Payday lenders would face stricter rules under proposed constitutional amendment

Ohioans urging stricter rules for payday lenders took the first step Wednesday to put an interest rate cap and other reforms on the November ballot.

Supporters say a constitutional amendment is necessary because the Ohio General Assembly has failed to act on similar reforms introduced last year.

The proposed amendment would cap interest rates in Ohio at 28 percent and allow a $5 fee for every $100 borrowed, up to $20. It would also extend the time to repay the loan without fees to 180 days.

Supporters submitted amendment summary language to the Ohio attorney general Wednesday, starting a months-long process of qualifying for the ballot. Amendment backers will have to collect 305,591 valid signatures of registered Ohio voters by July 4 to put the measure on the November ballot.

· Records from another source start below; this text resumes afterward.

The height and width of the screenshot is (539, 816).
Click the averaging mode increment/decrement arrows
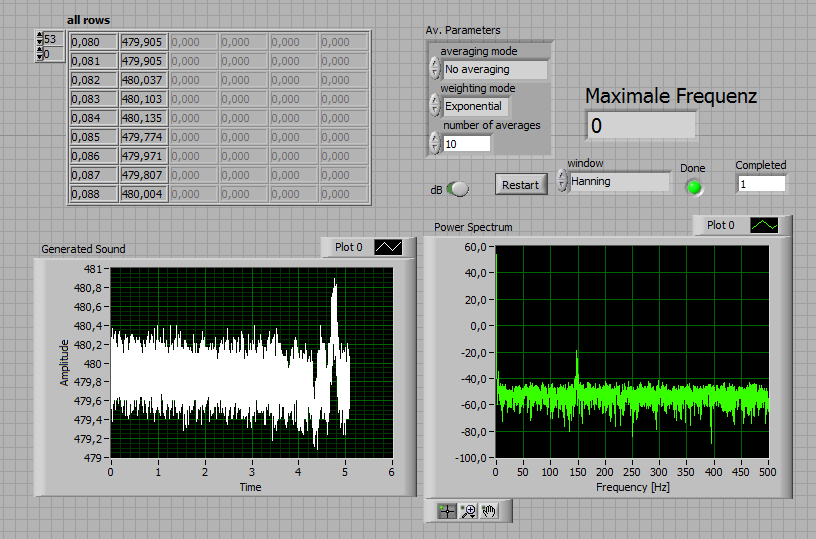click(x=434, y=69)
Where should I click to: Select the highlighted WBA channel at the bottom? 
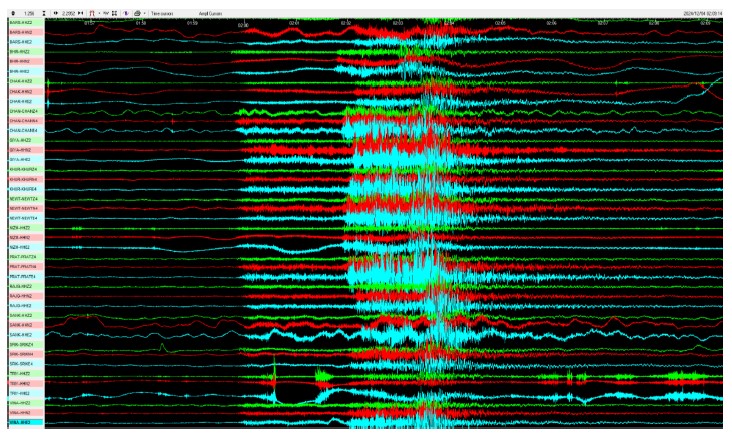[x=22, y=422]
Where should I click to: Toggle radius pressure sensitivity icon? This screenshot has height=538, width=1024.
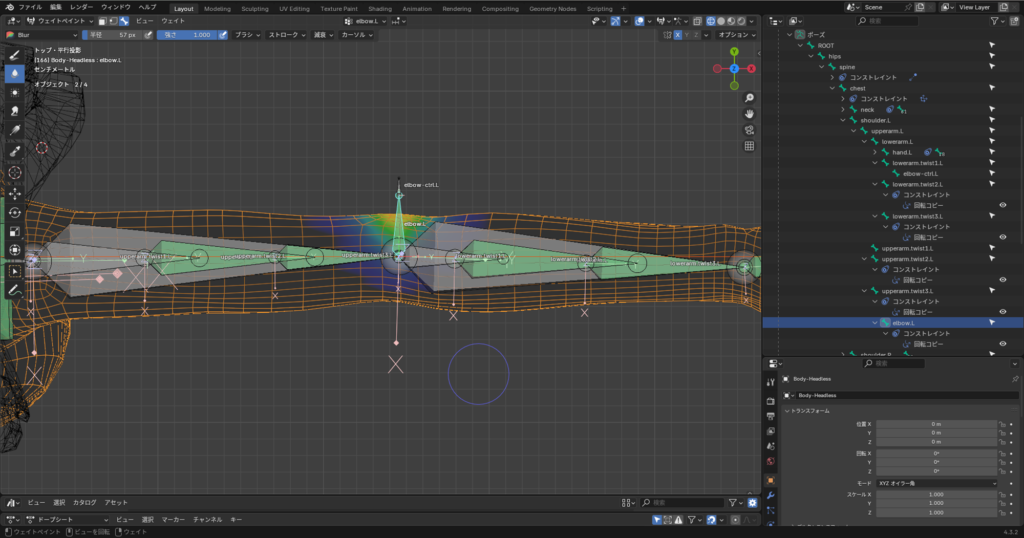149,35
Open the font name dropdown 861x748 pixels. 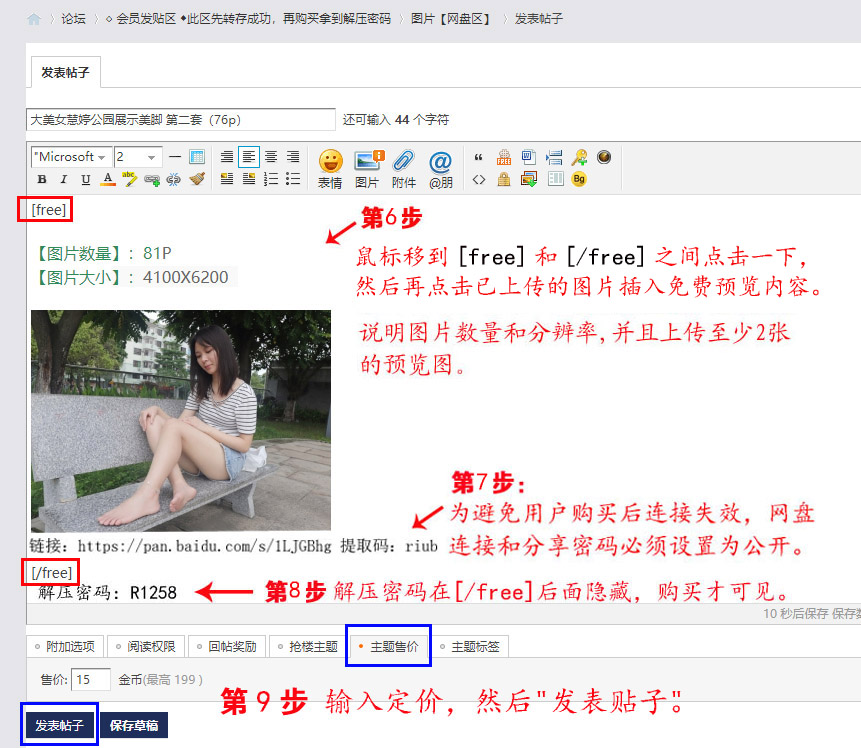click(70, 157)
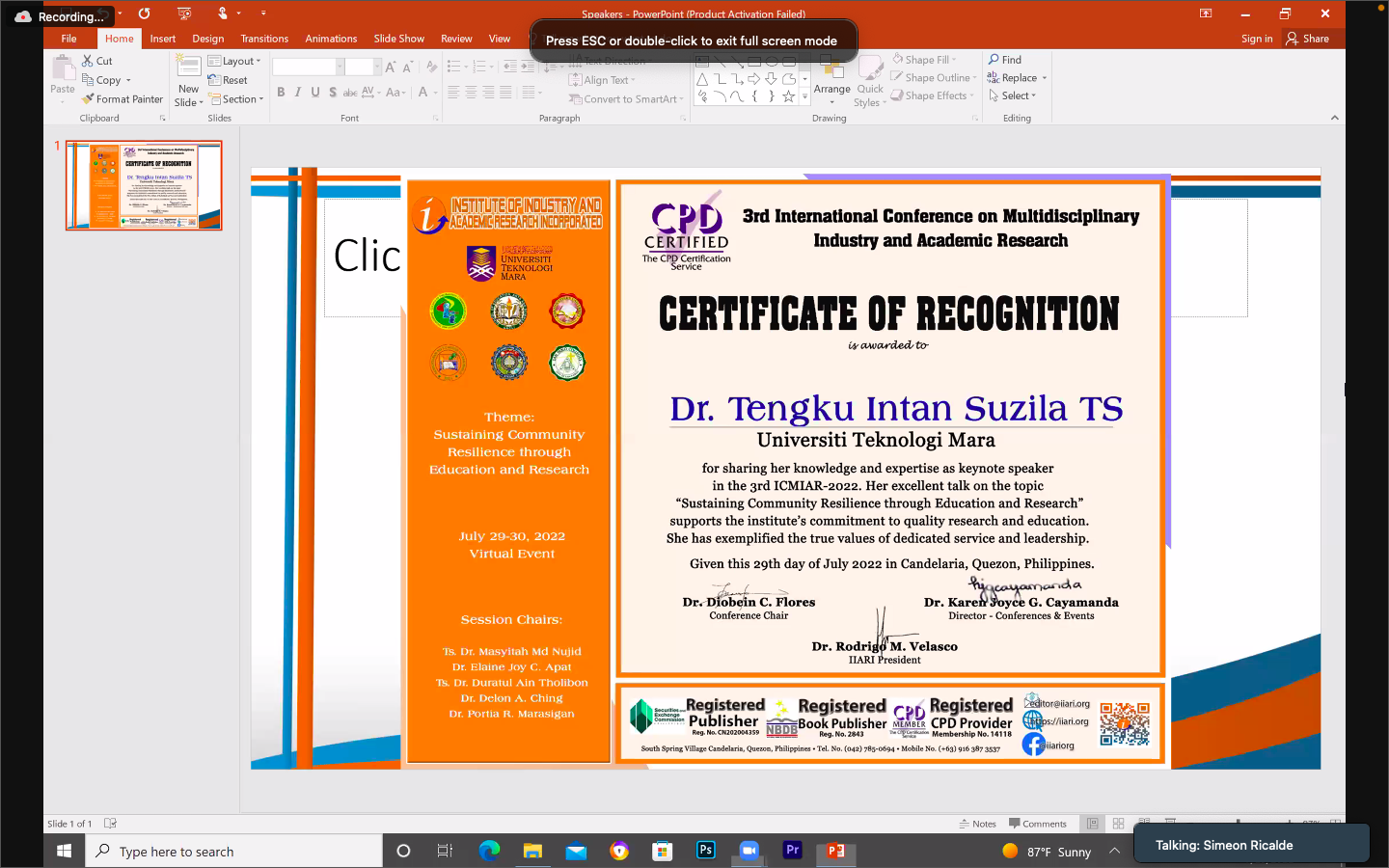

Amendment backers Carl Ruby, a Springfield pastor, and Nate Coffman, executive director of the Ohio CDC Association, said they are still hoping legislators will pass House Bill 123, but are moving forward assuming they won’t.


Ohio voters approved a 28 percent cap set in law by the legislature in 2008. But lenders have been able to skirt that law by registering to operate under another law.

On average, borrowers in Ohio pay an effective 591 percent interest rate, the highest in the nation, according to the Pew Charitable Trusts. Borrowers often can’t repay the loan when it’s first due and roll it into a new loan. The average cost to borrow $300 in Ohio is $68 per two-week pay period, or $680 over five months.

Coffman said the amendment’s rate cap would also apply to auto title lenders, which offer short-term loans using the borrower’s vehicle title as collateral.

Short-term lenders have disputed the Pew report. Lenders say a cap would put them out of business and limit loan options for Ohioans, especially low-income people and those without bank accounts.